▶ **ASSIGNMENT**
Report the count, and only the count, of lines in the records that include the word "above".

Stored data

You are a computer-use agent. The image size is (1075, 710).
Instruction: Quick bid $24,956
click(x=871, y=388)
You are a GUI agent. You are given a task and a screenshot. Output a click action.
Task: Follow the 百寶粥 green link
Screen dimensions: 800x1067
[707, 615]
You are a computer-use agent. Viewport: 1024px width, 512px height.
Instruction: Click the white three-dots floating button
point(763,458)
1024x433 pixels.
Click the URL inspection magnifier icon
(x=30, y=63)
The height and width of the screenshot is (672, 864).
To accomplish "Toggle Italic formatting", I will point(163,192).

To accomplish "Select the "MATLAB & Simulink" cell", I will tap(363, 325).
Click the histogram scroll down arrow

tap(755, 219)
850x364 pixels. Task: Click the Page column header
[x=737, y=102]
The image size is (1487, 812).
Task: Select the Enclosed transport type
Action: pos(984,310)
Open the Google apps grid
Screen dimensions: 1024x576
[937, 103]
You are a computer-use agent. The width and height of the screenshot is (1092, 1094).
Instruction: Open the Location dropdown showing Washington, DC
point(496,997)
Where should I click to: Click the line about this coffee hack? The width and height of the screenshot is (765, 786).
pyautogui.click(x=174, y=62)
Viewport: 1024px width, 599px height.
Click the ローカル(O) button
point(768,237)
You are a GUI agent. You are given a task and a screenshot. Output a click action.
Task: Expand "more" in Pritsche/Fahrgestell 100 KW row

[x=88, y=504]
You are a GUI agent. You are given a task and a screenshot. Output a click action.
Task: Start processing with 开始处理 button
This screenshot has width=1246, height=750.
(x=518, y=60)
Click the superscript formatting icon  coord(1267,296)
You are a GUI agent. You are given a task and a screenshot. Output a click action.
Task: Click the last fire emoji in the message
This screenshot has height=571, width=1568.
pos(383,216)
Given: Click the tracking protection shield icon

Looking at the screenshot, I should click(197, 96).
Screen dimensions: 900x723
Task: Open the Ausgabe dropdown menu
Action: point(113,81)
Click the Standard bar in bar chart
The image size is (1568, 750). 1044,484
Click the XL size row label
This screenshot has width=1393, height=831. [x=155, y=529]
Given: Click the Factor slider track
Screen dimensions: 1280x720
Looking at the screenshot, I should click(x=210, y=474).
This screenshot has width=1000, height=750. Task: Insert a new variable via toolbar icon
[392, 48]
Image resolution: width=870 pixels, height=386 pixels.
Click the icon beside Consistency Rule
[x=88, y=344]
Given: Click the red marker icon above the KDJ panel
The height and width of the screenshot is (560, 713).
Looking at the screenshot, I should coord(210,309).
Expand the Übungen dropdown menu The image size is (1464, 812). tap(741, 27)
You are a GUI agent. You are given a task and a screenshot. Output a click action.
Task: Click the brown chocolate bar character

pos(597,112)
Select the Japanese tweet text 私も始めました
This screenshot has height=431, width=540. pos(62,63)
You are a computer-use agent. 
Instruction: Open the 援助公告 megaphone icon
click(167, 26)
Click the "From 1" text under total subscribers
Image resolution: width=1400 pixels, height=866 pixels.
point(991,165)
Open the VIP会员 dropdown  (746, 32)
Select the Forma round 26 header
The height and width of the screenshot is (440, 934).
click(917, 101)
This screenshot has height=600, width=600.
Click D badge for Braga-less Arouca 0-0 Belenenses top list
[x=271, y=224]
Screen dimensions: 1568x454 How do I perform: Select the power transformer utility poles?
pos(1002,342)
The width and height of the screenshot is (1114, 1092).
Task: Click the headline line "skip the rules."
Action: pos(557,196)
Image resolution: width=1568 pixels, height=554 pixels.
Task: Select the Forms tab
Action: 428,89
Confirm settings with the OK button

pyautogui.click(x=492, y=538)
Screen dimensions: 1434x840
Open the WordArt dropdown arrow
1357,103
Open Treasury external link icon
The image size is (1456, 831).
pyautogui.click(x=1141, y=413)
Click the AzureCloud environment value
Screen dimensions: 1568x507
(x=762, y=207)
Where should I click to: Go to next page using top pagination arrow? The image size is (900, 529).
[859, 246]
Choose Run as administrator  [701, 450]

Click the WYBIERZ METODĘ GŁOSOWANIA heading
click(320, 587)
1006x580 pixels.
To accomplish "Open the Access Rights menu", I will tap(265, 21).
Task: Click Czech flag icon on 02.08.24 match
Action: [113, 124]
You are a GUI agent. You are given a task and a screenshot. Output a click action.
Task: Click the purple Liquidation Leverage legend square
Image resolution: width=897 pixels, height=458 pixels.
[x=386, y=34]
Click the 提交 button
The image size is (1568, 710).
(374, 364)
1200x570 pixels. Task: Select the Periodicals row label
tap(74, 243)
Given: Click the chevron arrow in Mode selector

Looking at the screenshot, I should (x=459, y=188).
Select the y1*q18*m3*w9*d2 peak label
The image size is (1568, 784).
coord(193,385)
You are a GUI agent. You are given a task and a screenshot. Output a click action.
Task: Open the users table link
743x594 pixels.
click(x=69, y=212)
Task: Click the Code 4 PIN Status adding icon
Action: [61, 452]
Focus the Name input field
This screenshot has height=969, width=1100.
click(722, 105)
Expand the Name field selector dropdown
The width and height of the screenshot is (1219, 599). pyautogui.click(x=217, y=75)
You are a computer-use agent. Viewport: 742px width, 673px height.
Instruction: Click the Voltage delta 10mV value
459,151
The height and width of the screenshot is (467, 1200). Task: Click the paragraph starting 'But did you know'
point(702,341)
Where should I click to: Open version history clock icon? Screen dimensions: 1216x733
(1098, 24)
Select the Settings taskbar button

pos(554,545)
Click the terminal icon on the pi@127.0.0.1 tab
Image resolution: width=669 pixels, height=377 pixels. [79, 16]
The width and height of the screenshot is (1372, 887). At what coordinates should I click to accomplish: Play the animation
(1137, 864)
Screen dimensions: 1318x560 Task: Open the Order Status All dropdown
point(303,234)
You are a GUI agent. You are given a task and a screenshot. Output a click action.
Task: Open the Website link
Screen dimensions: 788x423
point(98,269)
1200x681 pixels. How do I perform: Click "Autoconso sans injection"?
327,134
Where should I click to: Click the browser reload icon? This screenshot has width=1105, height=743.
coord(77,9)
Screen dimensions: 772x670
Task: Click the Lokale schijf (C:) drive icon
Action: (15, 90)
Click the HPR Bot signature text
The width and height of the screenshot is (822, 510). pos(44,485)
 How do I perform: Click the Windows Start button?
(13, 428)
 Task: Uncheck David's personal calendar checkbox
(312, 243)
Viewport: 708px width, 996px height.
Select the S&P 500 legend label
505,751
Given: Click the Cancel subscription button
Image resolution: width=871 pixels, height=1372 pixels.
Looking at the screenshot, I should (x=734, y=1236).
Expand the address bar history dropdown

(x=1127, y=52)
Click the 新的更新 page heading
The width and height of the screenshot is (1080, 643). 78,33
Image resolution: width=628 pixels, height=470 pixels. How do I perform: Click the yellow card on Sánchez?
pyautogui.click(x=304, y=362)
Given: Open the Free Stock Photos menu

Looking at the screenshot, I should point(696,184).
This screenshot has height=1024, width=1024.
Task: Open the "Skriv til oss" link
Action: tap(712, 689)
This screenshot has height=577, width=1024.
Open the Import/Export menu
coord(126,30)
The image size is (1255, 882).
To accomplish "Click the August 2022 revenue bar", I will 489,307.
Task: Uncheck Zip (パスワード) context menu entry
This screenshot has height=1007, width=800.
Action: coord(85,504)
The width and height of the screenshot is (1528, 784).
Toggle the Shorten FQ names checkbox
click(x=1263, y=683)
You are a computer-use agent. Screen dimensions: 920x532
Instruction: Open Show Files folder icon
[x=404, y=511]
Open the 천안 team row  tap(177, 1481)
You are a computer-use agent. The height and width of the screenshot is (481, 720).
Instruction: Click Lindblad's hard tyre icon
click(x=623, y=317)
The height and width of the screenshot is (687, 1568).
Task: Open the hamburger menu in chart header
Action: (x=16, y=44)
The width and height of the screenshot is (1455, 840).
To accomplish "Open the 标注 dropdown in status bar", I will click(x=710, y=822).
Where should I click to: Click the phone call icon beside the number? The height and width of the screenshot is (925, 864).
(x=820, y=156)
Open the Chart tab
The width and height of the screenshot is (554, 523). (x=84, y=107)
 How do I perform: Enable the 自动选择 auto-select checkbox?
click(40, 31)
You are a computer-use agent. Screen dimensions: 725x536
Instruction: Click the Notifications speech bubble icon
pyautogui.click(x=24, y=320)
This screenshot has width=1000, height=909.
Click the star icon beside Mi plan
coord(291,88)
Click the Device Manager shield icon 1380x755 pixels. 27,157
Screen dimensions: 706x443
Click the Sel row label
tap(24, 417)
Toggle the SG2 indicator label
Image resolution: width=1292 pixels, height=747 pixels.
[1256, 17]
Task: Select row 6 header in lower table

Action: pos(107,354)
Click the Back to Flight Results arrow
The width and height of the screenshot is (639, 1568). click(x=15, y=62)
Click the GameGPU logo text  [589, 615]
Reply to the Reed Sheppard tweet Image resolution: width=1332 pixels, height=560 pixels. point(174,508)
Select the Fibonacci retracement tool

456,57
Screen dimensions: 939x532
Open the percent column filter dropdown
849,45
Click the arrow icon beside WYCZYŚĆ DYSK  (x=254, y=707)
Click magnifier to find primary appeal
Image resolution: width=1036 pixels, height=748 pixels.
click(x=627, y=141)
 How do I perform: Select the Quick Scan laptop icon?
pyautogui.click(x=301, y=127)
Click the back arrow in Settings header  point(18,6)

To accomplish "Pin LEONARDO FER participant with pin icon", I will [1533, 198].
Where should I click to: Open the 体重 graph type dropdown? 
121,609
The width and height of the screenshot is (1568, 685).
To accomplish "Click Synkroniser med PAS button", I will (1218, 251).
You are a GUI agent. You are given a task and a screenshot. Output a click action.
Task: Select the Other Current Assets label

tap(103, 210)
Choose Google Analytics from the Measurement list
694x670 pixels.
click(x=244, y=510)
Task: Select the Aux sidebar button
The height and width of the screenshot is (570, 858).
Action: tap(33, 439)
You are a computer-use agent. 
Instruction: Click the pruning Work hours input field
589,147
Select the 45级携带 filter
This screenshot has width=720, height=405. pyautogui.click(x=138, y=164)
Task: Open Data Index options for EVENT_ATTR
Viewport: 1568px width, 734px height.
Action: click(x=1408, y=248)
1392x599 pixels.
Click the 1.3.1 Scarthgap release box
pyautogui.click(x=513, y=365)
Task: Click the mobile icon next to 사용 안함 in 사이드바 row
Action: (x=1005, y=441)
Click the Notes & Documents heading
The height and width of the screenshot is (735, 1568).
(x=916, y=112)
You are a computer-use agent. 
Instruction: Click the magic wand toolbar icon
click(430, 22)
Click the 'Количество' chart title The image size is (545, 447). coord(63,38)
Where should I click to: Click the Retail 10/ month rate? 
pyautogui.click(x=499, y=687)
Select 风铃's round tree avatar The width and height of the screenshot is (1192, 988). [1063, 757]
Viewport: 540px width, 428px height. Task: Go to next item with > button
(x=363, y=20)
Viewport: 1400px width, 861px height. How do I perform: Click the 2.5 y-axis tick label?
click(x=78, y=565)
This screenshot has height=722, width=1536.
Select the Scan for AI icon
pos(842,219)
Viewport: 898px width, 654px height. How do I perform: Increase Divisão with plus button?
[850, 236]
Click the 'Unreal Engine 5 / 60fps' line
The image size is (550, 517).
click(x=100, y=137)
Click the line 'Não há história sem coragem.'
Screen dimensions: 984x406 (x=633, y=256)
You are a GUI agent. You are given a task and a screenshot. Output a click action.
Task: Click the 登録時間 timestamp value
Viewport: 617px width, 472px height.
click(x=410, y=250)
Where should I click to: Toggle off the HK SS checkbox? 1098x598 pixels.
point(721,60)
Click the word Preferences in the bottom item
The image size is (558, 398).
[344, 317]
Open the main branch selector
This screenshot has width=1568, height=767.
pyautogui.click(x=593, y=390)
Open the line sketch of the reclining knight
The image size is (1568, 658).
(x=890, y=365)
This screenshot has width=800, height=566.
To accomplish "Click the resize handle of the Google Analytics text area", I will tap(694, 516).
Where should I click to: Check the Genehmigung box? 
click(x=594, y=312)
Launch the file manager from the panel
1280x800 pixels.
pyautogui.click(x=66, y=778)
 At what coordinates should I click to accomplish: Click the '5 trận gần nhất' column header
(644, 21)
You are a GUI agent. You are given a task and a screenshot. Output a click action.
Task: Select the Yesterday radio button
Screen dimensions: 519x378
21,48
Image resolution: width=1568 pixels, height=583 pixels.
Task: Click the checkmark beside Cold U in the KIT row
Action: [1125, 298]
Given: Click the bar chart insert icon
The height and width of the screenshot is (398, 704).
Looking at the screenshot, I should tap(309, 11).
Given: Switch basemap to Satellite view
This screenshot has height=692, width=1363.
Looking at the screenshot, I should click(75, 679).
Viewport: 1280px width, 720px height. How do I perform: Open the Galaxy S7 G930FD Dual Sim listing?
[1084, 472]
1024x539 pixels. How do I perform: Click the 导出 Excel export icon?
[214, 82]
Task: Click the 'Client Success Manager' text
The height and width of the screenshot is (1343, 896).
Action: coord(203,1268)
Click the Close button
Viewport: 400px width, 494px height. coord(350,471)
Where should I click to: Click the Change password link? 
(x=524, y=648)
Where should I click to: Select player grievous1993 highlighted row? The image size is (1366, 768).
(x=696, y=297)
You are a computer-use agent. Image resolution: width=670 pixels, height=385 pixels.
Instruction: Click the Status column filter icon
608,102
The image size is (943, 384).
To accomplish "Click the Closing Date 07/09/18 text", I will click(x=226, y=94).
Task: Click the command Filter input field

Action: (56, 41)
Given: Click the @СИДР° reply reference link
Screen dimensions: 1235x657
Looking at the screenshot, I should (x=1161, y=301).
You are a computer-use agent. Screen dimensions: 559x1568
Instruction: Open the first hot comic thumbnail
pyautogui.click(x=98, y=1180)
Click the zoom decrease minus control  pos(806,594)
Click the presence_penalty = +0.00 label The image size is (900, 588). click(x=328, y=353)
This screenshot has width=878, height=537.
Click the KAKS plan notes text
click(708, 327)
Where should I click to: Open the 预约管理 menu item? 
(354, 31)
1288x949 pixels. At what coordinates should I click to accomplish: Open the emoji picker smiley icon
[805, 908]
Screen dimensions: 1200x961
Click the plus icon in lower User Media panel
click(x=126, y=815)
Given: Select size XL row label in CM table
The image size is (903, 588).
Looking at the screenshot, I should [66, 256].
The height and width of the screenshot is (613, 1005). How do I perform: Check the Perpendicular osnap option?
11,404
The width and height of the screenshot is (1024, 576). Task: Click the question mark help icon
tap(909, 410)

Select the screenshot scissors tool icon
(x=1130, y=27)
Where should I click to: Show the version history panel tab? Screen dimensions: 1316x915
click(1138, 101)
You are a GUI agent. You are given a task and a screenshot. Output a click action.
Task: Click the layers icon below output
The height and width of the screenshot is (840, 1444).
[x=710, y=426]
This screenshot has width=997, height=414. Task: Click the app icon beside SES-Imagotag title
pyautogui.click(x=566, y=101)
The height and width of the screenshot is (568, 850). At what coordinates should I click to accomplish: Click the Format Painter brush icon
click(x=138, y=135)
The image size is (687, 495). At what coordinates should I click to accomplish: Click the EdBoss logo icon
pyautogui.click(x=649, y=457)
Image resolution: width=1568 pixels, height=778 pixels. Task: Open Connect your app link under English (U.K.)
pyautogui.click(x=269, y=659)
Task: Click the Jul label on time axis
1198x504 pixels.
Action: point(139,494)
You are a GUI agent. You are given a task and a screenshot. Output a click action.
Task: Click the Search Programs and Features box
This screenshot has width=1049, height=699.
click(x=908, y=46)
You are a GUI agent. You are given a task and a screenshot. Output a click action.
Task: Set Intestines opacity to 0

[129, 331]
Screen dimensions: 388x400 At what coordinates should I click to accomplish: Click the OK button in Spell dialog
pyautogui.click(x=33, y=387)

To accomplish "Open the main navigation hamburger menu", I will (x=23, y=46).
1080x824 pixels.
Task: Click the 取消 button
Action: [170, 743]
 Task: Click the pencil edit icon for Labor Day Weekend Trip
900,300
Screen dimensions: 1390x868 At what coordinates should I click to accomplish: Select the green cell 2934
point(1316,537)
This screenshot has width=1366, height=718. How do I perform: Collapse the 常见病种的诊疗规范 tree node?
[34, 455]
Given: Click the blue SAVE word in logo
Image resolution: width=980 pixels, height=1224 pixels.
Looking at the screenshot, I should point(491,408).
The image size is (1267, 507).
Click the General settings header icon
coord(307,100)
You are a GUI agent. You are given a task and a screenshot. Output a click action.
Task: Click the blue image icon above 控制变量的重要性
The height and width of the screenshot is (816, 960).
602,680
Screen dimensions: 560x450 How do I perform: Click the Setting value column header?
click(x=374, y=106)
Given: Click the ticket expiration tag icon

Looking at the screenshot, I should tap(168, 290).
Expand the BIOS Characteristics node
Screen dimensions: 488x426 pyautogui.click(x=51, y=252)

▶ **EXERCISE RESULT**
2